Where does the word "menu" show up in the data? Please find each such line and copy it.

● ● ● ● ●

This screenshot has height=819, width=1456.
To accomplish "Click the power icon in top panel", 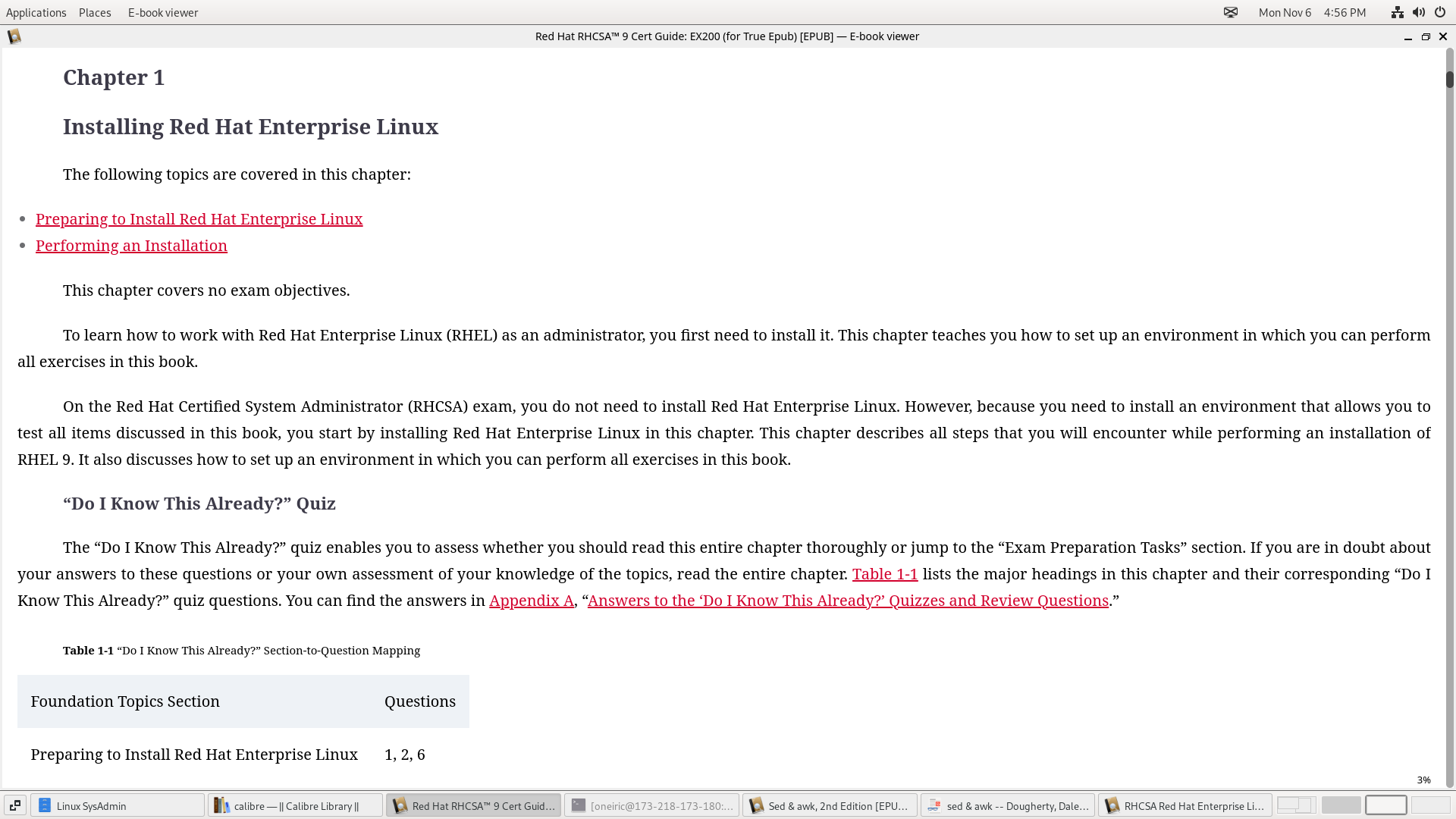I will click(1439, 12).
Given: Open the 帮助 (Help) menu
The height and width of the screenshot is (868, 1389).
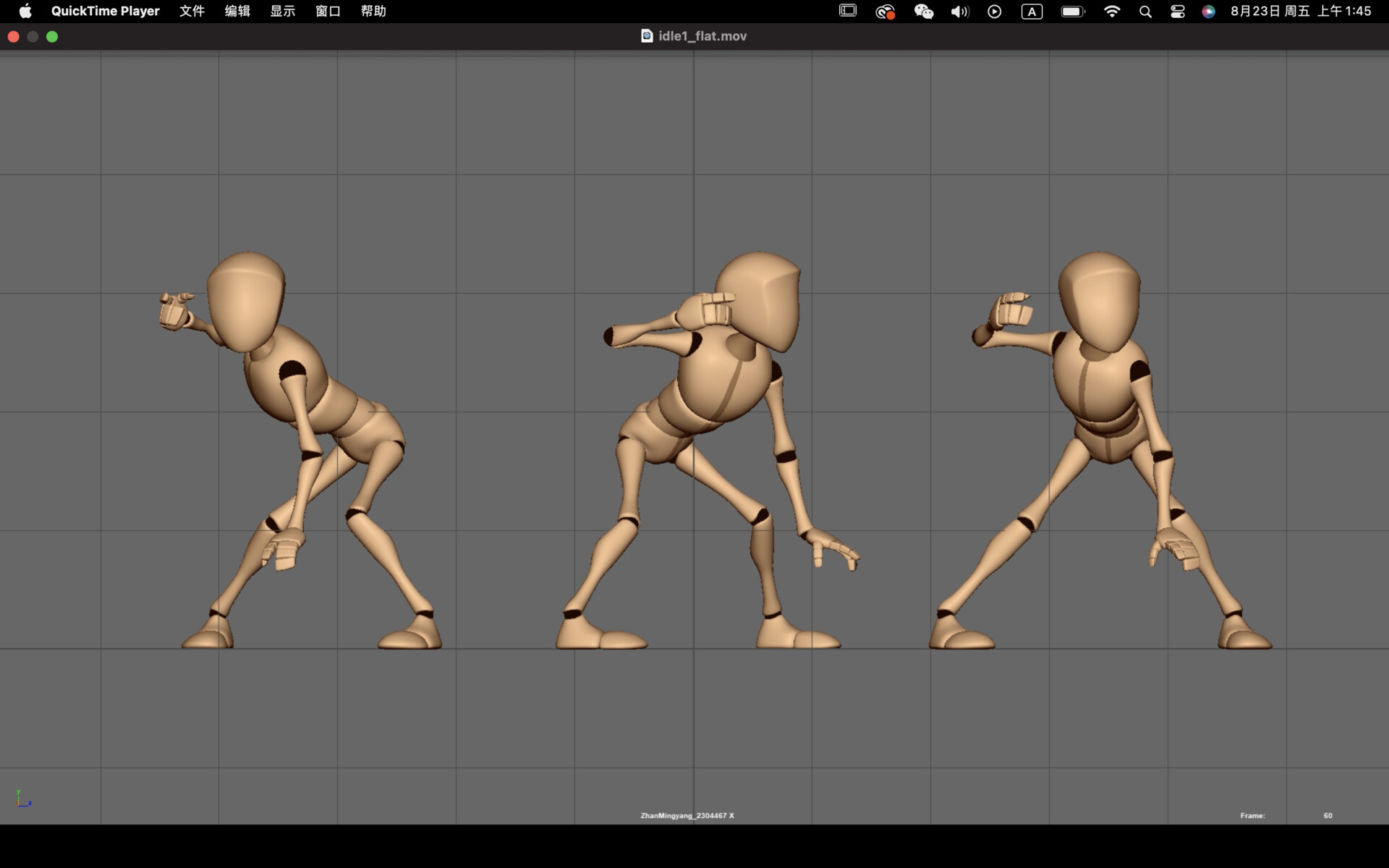Looking at the screenshot, I should pos(373,11).
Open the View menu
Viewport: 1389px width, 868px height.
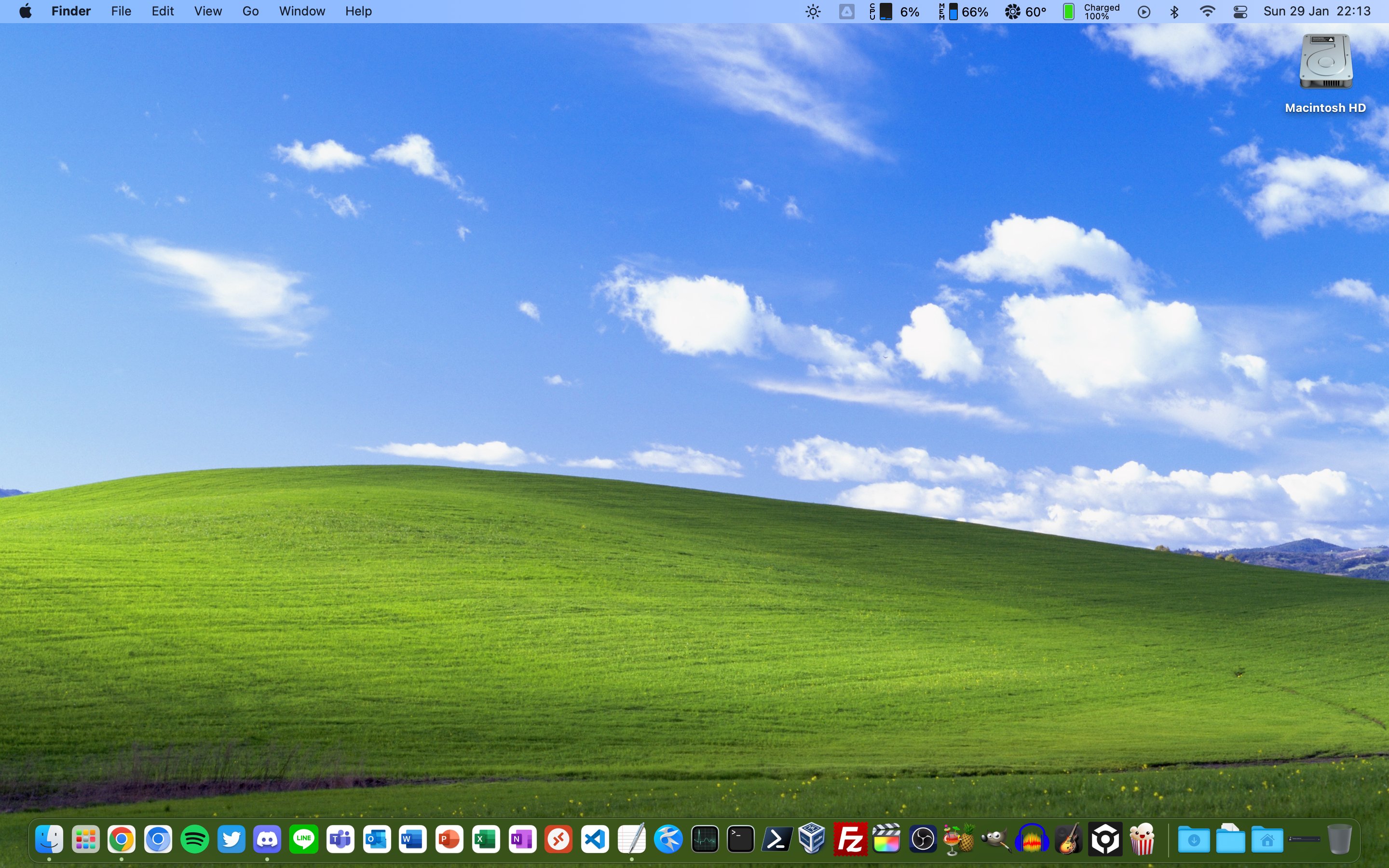pyautogui.click(x=208, y=12)
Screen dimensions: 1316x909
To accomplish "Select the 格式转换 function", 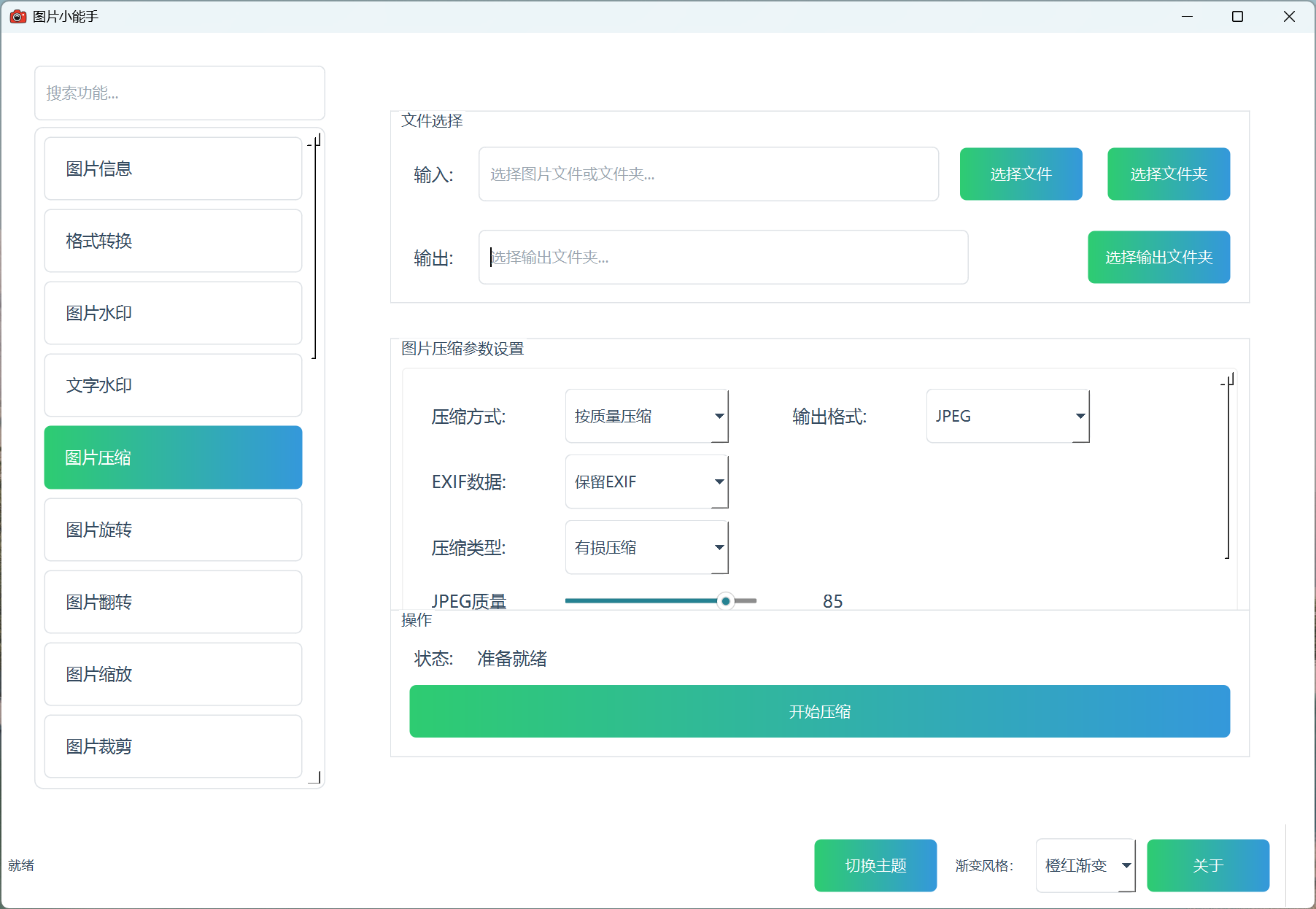I will [173, 241].
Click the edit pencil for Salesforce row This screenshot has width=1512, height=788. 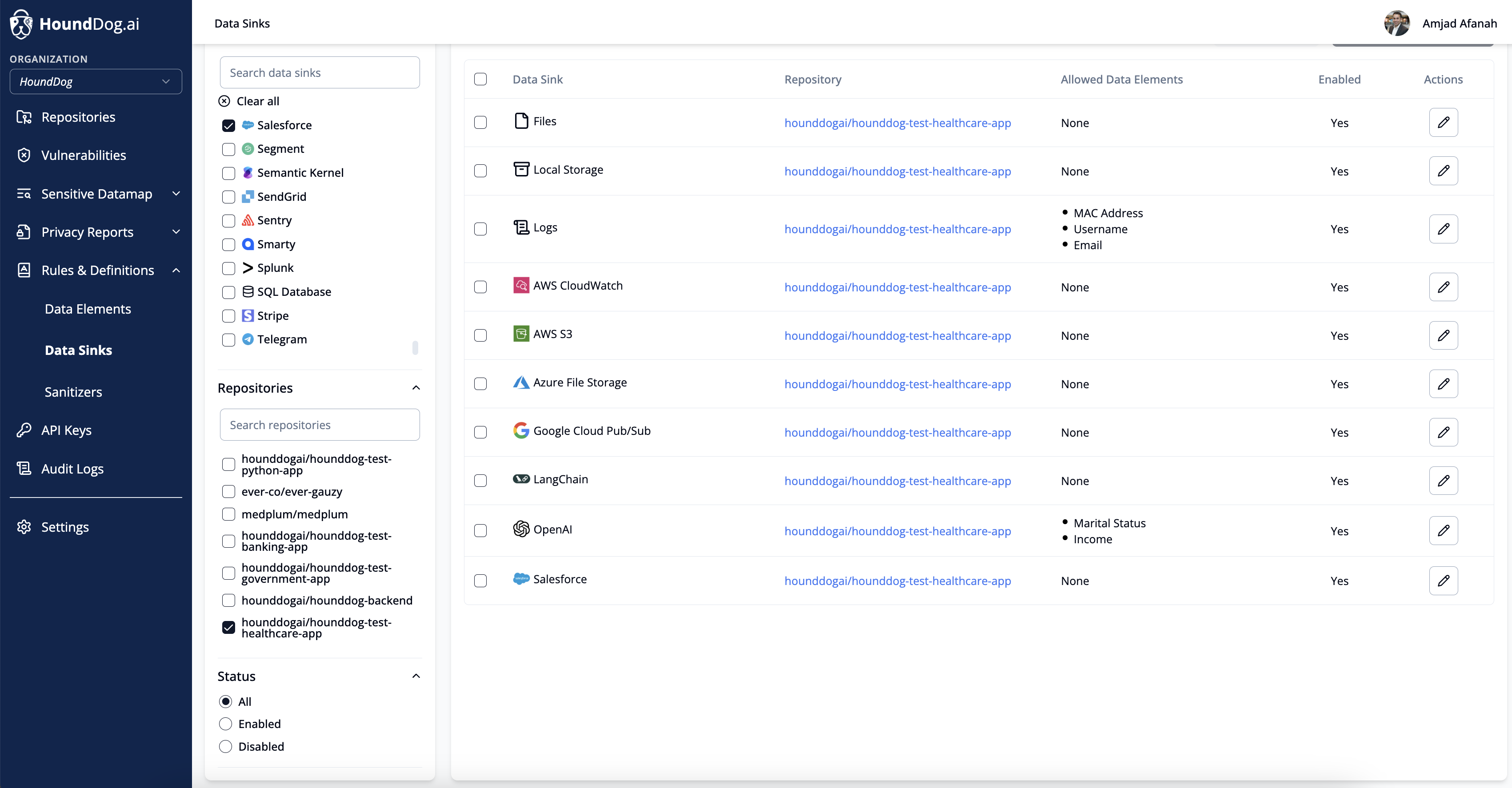click(1443, 580)
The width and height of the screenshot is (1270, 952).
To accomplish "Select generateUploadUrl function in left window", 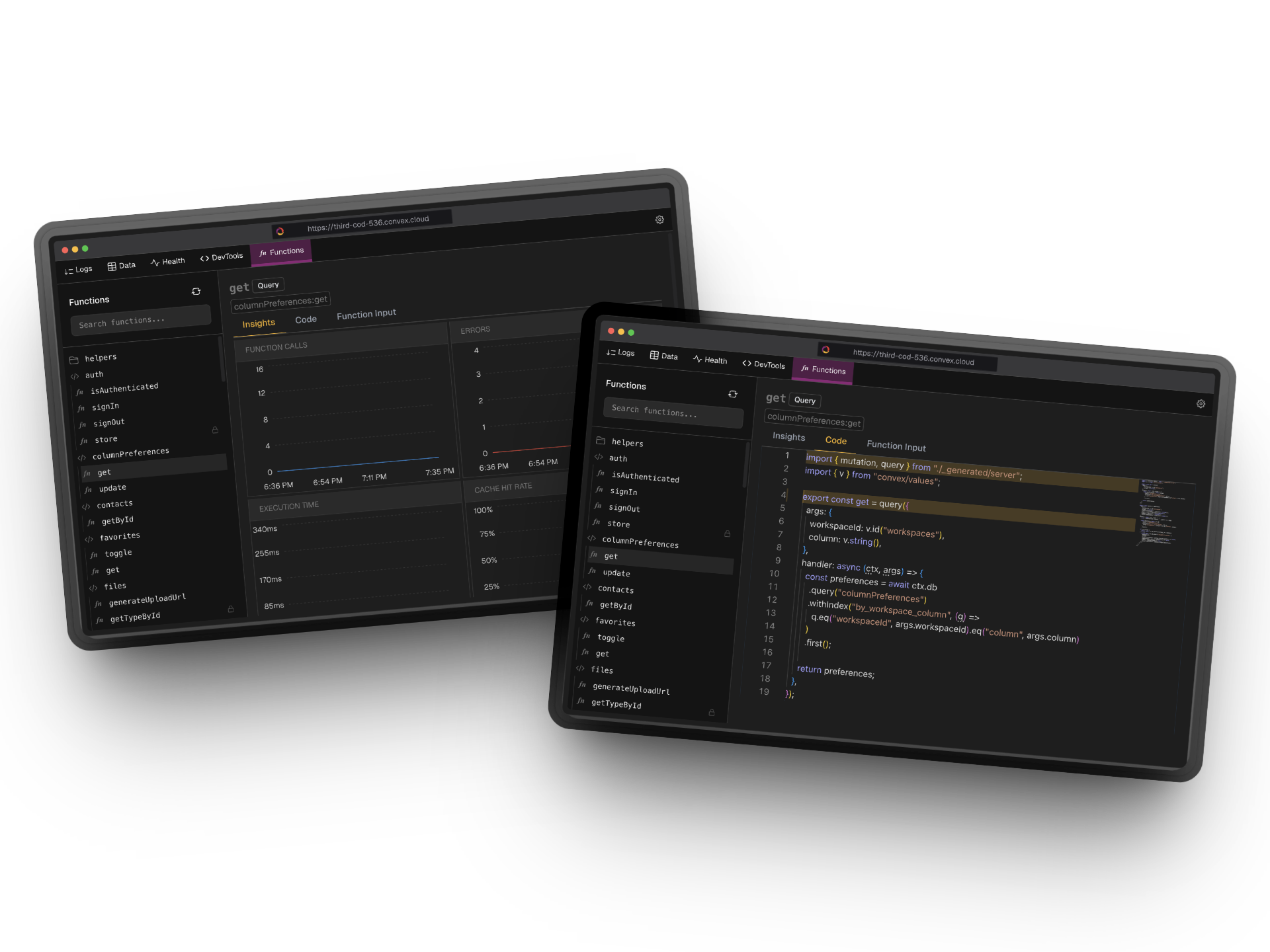I will (147, 600).
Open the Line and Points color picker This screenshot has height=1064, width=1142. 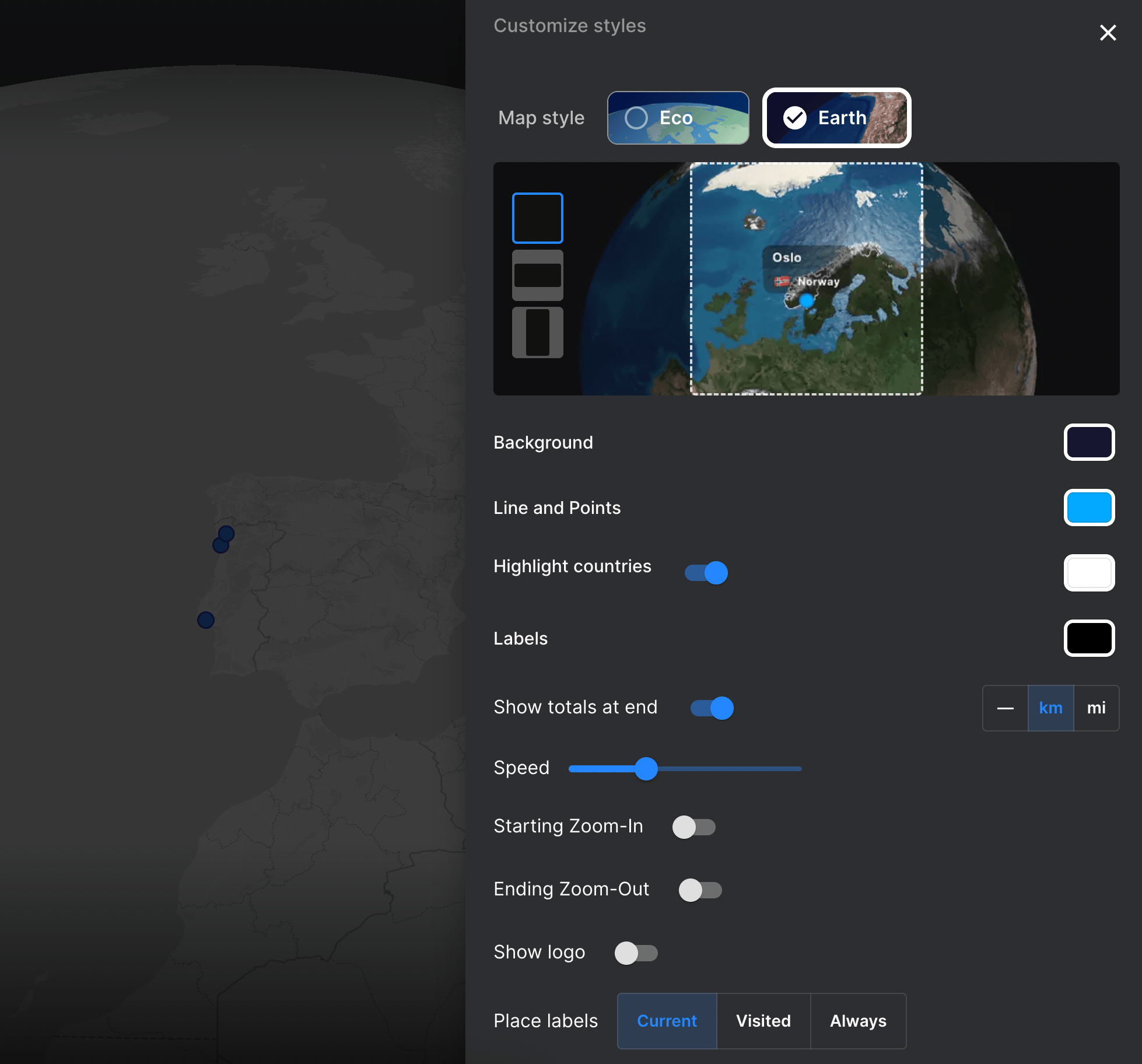coord(1089,508)
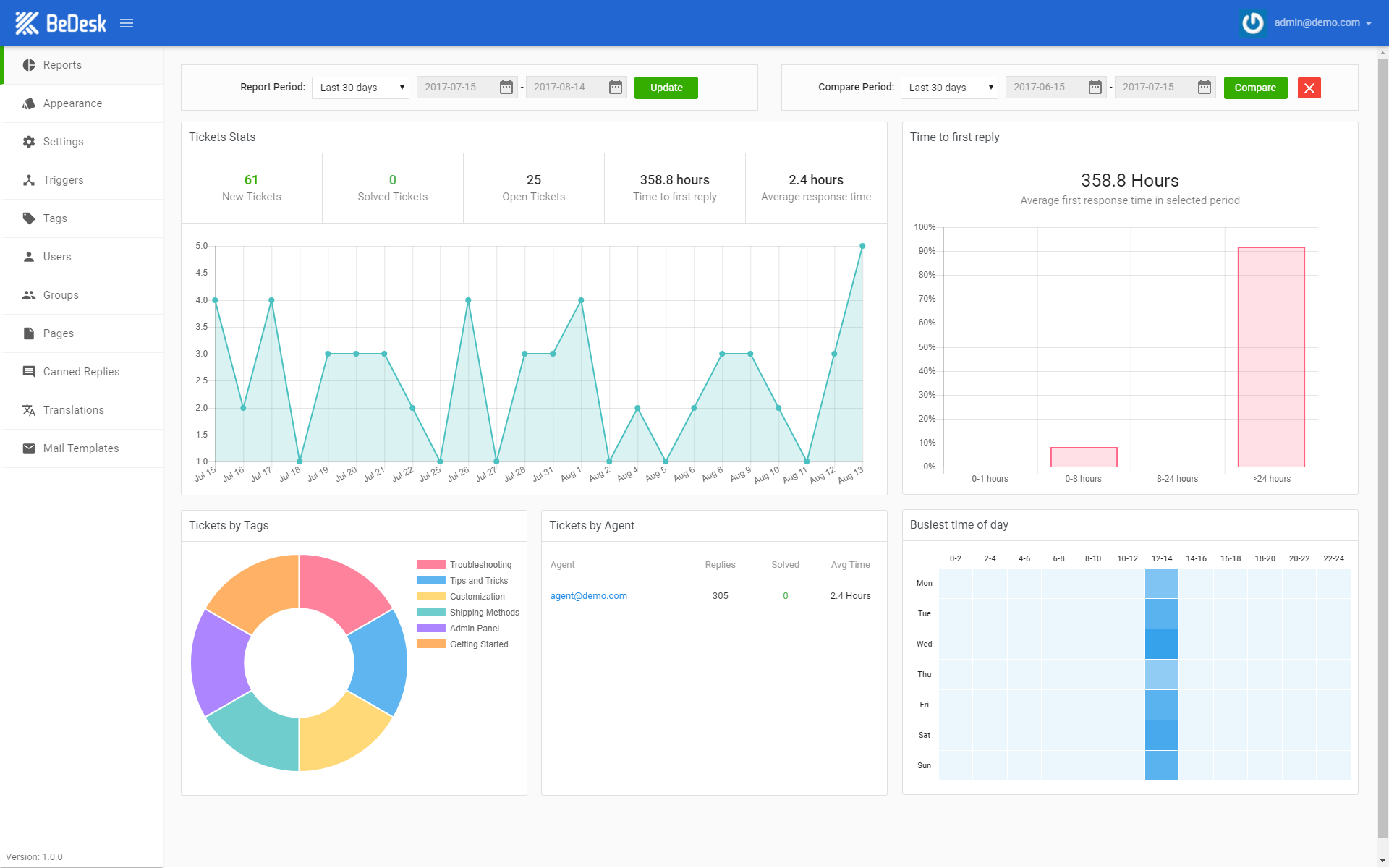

● ● ● ● ●

### EXERCISE ANSWER
Given: Open the 帮助 (Help) menu
Open the View menu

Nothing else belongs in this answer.